Ireland's construction sector contracted at a record pace in April, amid coronavirus, or Covid-19, pandemic and lockdown restrictions, data from the IHS Markit showed on Monday.

The Ulster Bank construction Purchasing Managers' Index fell to 4.5 in April from 28.9 in March.

This was the steepest deterioration since the survey began in June 2000. Any score below 50 indicates contraction in the sector.

"The vast majority of survey respondents (nearly 93 percent) reported a reduction in business activity from March, reflecting widespread site closures in response to the Covid-19-related public health restrictive measures," Simon Barry, chief economist Republic of Ireland at Ulster Bank, said.

"The forward-looking elements of the PMI survey also pointed to extreme and widespread weakness in April," Barry added.

Housing activity, civil engineering activity and commercial activity logged steep declines in April.

New orders decreased in April amid widespread reports of sites and business closure. New work fell at the sharpest rate seen since the survey began.

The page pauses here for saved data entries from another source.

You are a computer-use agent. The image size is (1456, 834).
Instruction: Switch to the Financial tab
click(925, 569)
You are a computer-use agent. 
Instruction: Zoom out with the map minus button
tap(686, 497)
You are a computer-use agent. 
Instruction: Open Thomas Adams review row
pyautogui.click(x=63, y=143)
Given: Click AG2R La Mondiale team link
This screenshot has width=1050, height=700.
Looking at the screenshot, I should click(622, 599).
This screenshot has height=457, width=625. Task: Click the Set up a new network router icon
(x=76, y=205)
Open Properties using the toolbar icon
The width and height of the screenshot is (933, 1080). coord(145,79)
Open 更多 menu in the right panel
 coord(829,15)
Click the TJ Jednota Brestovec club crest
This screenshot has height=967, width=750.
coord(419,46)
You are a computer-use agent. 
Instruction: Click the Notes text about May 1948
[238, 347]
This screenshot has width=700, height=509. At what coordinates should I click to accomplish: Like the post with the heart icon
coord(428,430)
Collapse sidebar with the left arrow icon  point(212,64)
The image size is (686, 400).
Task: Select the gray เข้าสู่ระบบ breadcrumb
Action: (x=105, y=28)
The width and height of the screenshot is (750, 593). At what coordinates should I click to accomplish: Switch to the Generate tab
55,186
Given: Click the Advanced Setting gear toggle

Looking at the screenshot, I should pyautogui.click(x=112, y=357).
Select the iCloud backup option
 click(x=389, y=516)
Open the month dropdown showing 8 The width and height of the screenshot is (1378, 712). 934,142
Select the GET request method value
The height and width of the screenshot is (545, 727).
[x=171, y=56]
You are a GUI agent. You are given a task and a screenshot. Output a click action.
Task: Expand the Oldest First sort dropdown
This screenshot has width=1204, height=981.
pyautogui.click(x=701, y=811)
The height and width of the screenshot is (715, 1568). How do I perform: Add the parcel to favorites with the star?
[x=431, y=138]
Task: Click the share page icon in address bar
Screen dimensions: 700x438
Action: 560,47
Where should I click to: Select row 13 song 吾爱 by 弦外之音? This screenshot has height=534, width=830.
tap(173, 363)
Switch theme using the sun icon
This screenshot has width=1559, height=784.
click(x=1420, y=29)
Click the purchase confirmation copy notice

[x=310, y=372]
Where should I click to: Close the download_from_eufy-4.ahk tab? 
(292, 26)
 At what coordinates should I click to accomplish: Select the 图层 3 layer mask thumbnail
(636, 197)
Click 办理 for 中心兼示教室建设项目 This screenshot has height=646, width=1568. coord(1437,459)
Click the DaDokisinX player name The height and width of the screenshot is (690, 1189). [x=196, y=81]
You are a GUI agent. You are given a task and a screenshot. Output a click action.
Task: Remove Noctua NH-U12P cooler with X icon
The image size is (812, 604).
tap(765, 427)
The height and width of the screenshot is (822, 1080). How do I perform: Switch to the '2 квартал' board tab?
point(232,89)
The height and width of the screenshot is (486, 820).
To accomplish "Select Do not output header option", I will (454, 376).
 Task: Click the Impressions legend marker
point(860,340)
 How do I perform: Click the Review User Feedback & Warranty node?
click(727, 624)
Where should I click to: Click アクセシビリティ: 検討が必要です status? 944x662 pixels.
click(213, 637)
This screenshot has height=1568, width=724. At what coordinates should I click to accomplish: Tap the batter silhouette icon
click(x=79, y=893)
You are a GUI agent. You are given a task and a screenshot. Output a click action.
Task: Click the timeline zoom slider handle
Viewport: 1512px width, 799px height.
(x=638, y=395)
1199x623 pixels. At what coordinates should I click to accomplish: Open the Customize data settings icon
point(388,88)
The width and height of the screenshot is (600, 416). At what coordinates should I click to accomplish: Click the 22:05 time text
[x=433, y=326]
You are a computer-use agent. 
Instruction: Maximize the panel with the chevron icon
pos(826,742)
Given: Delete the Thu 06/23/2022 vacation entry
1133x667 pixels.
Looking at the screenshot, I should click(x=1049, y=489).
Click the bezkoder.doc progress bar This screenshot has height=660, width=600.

Employment also declined at a record pace in April but the rate of fall was softer than seen in activity and new orders.

The purchasing activity decreased for the second straight month and at the sharpest pace since the survey began. Suppliers' delivery time lengthened to the greatest extend in the survey's history.

Input prices declined for the first time since August 2013 and at the fastest pace in over a decade as input demand fell.

For the 12-month outlook, firms were pessimistic but sentiment was higher marginally than in March.